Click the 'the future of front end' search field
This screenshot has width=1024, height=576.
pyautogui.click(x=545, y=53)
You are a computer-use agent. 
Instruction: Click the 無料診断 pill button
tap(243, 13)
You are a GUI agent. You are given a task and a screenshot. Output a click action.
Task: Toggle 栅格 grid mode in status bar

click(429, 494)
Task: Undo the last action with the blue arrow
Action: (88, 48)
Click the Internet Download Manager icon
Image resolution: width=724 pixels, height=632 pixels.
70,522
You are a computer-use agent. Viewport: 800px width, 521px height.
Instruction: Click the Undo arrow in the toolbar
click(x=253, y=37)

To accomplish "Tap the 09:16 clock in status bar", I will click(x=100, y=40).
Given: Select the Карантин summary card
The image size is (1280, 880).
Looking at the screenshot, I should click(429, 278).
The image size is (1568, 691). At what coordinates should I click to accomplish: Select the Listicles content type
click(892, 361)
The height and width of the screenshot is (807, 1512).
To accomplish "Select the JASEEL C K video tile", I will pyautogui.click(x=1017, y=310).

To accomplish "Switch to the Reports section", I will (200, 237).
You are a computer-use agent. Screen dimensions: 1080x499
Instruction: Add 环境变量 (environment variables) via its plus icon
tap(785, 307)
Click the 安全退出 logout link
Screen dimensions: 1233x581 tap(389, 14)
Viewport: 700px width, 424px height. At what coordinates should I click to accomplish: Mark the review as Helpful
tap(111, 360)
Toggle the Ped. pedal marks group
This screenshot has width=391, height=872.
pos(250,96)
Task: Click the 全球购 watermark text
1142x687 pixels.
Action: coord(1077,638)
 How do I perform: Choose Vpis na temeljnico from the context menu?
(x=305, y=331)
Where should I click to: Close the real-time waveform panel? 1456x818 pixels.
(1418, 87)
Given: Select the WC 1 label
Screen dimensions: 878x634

· · · ·

> ACTIVITY: What is the number of lines in the listing that contain the string "will"? Reply with that number alone.

> TASK ANSWER: 3